Sus libros en Verbum |
En agosto del año pasado, Alejandro Alcalde le dedicó un pequeño espacio en La víspera del infinito. De él he recogido la parte final del programa, poco más de cinco minutos, en la que realiza la semblanza del poeta y en la que Carlos Cano canta Yo te amo ciudad, adaptación del poema Testamento del pez.
El que copio a continuación, digno de figurar en cualquier antología poética del siglo XX, pertenece a la colección Poemas invisibles, Madrid 1991.
Metido bajo un poema de Vallejo oigo pasar el trueno y la centella.

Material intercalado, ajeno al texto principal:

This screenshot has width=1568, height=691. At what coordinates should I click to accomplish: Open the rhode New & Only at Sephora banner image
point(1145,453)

“Hay bochinche en el cielo”, dice impasible el indio acorralado
en callejón de París. Furiosa el agua retumba sobre el techo
blindado del poema. Emprésteme Abraham, le digo, un paraguas, un cacho
de nube seca como el chuño enterrado en la nieve. Estoy harto
de no entender el mundo, de ser el pararrayos del sufrir, de la frente al talón.
Alguien tiene que tenderme una mano que sea como un túnel
por donde al final no haya un cementerio. Dígame, Abraham,
cómo se las arregla para parir el poema que es ruana recia del indio,
y es al mismo tiempo hombreante poema panadero, padrote semental poema.

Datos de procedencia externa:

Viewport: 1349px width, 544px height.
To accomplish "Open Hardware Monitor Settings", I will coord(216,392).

Me cobijo, me enclaustro, me escabullo amigo Abraham en ese parapeto
de un poema suyo donde se puede agüaitar, arriba, el paso del hambre
que sale por el mundo a comerse gente carniprieta, a devorar
pobres y más pobres, requetecienmil pobres tiritando de hambre.
Oiga, Abraham, llamado César como un emperador de toga negra y corona
de espinas, ¿cómo se las arregla para tristear sus poemas, si nunca cesa
de llover miseria humana, y se nos tuercen todos los tacones
de los viejos zapatos, y el agua cala impiadosa los remiendos del poncho?

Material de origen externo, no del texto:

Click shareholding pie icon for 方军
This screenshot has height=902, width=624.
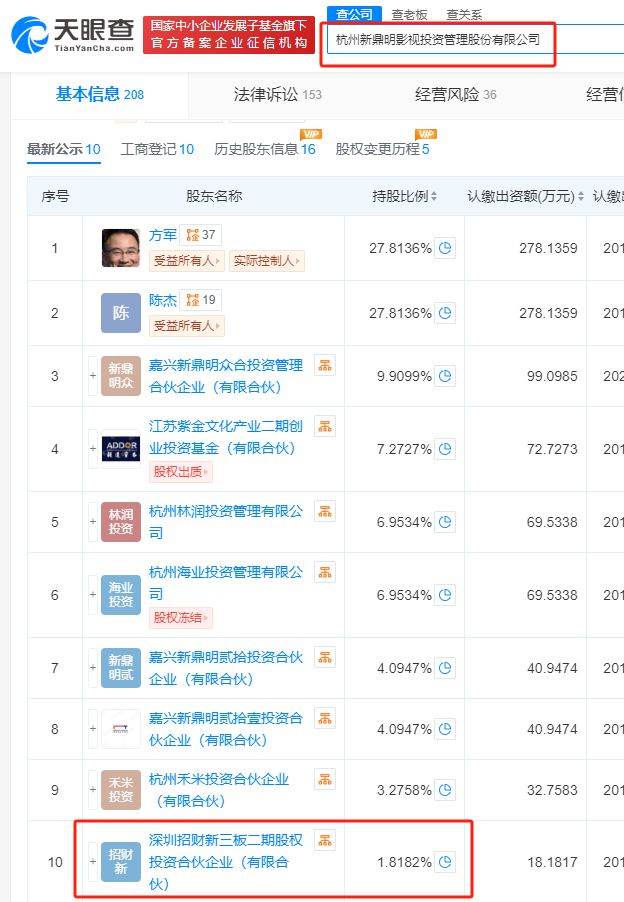pyautogui.click(x=445, y=248)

Y qué risa me da que use usted nombre de imperial romano. Usted
tendría que llamarse eternamente Abel o Adán, pero Abraham está bien:
la mamacita de usted le llamaba Abrancito y le decía niño no pienses tanto,
que en el pobre pensar no sirve para nada, pensar es sufrir más.
Oiga lo que le digo, Abraham:
tanta hambre paso en París que voy al Louvre a comerme el pan y los faisanesde un bodegón holandés. Le arrebato a un hombre de Franz Hals un jarro
de cerveza y me harto de espuma. Salgo del museo limpiándome el hocico
con el puño cerrado y digo ¿cuándo parará de llover en este mundo, cuándo
en el techo de los pobres no rebotarán más piedras, y lloverá maíz en vez de luto?
Y agarro el bastón de Chaplin, me subo el cuello de la chaqueta y salgo
en busca de un refugio, de un cobijo donde pasar lo que reste de llanto.
Me siento a caminar por la tristura y vengo aquí al providente amigo
a pedirle emprestado un jergón para echarme a dormir; déjeme
por un siglo no más un poema suyo, testicular semilla, antihambre poema,
antiodio poema vallejiano, déme un alarido sofocado por miedo al carcelero,
un alarido en quechua o en mandinga, pero con techo y suelo donde echarse a morir,
digo, a dormir, me contradigo, me enrosco, me encuclillo, vuelvo a ser feto
en el vientre de mi madre; me arrebujo y oigo su rezongar andino sollozante:
a París le hace falta un Aconcagua, y voy a lloverle a Dios sobre su misma cara
el sufrimiento de todos los humanos.
Alguien dice carcasse
y yo digo esqueleto. Hasta de espalda se ve que está llorando, pero empresta
el refugio piadoso que le pido, y me echo a morir, digo, a dormir, acorazado
por el poema de Abraham; de César, digo; quiero decir, Vallejo.